I have a silly question. Are Black people racists? Now that is not a funny question, or is it? I hear a loud “no” in one corner, and a “yes” in another.
I have read lots of literature on racism. I remember when Barack Obama was campaigning for the US presidency; he made a remarkable speech on race following reports that his pastor had a reputation of spatting out venom against White people. The speech was compared to Martin Luther King Jr’s “I have a dream”. Something that would help ease race relations.
Speeches may highlight the problem, however, might not take it away until something radical is done about it.
The problem of racism is not just in Europe, America or Asia, but also on the African continent.
Unfortunately, every time people talk about racism; they imagine a White bully taking on a Black person. However, the truth might also be the opposite. Who said, Blacks cannot be racist?
Last week, I watched a video on YouTube where a black teenager goes to the park and sits near a White young woman. When she sees him, she shifts and moves a few inches away. Despite the distance between them, the Black boy whispers something into her ear. It is like he was asking for certain directions. The young woman shrugs him off. But the boy persists, and even asks for a few cents to catch a bus. The lady checks her bag before gesturing to him that she had no money left on her.
A couple of minutes later, a White guy comes, and repeats the same things as the previous one. The lady doesn’t move an inch despite the White stranger sitting very close to her. She is responsive when he asks for direction and later, gives him coins when he asks for some.
The video was a racism experiment to highlight the problem..
We cannot bury our heads in the sand to deny racism, because there are even worse stories. Some victims kill or die. However, racism is not always directed towards non-White people!
If we want to solve the problem, we should talk about it with a 360 degrees perspective.
And this is where my friend’s story comes in.
We were visiting an Indian priest last weekend in Kamuli, Busoga sub region. He was celebrating 25 years since he came to Africa.
I had met him earlier in Bombo, Luweero in 1997. I learnt many things from him just like I did from many other Indians I met at the Don Bosco Mission houses.
We were five in a car enroute to Kamuli when I casually mentioned that the priest we were going to visit was Indian.
“I have not seen an Indian Catholic priest before!” William mused. There is a belief that Indians either practice Islam or Hinduism, which is not always the case. Human beings are dynamic. Their choices keep changing.

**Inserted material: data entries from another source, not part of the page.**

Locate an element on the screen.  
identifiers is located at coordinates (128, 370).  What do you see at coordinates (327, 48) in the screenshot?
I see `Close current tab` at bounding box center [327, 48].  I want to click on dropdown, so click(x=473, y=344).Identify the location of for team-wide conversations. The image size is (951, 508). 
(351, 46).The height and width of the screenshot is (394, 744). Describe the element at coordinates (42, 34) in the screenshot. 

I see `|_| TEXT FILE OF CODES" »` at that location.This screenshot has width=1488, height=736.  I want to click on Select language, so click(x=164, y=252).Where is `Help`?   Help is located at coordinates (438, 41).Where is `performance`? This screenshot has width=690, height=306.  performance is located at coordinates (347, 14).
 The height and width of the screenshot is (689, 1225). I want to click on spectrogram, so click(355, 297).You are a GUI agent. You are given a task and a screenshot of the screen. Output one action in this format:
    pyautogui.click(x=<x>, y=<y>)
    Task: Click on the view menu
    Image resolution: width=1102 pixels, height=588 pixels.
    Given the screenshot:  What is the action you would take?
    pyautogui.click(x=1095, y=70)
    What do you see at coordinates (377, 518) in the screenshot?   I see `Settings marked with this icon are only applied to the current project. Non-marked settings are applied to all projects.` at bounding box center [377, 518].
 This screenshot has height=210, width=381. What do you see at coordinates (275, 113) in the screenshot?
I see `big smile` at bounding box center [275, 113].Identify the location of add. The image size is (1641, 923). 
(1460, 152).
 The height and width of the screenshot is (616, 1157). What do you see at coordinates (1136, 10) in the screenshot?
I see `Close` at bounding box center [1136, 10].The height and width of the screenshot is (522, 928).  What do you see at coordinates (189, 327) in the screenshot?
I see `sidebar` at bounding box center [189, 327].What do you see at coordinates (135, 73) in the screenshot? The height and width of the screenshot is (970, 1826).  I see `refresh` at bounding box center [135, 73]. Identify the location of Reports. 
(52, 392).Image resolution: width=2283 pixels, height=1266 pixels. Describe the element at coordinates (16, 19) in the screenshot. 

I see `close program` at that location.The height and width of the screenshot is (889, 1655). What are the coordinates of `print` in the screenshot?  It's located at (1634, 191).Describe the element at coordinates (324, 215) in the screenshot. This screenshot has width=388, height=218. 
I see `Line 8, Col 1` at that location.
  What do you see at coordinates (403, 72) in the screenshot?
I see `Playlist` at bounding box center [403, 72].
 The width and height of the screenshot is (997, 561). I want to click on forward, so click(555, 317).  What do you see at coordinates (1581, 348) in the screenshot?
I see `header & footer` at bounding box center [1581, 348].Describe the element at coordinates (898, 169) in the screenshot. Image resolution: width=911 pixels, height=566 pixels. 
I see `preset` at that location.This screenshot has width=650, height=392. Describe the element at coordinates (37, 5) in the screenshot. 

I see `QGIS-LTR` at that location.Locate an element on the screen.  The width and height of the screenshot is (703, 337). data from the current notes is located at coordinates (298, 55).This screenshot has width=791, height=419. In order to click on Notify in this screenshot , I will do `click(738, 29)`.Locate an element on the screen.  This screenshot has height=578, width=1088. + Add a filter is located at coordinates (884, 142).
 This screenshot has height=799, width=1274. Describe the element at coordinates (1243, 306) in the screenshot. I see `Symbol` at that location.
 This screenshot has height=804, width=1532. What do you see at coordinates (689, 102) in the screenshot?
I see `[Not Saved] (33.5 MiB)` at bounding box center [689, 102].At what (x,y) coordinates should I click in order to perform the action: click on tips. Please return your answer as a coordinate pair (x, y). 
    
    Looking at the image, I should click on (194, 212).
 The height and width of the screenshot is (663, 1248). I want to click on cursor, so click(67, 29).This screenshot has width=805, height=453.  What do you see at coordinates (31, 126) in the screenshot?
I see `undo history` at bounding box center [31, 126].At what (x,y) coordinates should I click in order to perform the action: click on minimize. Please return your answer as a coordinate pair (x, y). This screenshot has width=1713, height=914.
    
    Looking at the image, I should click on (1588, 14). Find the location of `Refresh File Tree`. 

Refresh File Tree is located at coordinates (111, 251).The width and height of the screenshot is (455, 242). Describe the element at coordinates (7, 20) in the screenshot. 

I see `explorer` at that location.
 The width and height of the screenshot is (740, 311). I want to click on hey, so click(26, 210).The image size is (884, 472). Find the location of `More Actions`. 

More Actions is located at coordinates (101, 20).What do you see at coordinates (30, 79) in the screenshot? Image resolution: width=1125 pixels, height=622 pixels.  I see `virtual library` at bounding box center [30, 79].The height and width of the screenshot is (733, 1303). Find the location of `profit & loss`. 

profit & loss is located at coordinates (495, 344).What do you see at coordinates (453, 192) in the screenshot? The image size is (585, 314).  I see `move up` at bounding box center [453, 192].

If you want to know how racist Black people are, ask why few of us are adopting White children?
That has always puzzled me. We meet many White couples carrying Black children. It is even normal. We think they are helping the child. African or Asian parents offer their children for adoption willingly to White people.
That is why I ask; how about a Black couple adopting White or Asian children? How come I have not seen any!
Anyway, if well to do African couples adopted children, do they consider White children too?
And if a White parent received a Black couple wanting to adopt their children, would they accept?
The hesitation, prejudice and reluctance are at the core of our racism.
Children don’t actually mind other people’s colours. For them, it is just fascinating unless they are told this and that is bad. They might have a few questions, but, they harbour no ill intentions.
It is adults, however, that teach them racism when they tell them bad stories about other groups of people. They start to build walls out of fear.
I look forward to seeing bold Blacks adopting White children. There are many well to do Blacks and many disadvantaged White, Asian or Arab children. I look forward to Blacks standing up and doing something for the rest of the world. We can start with adopting Syrian children, for example.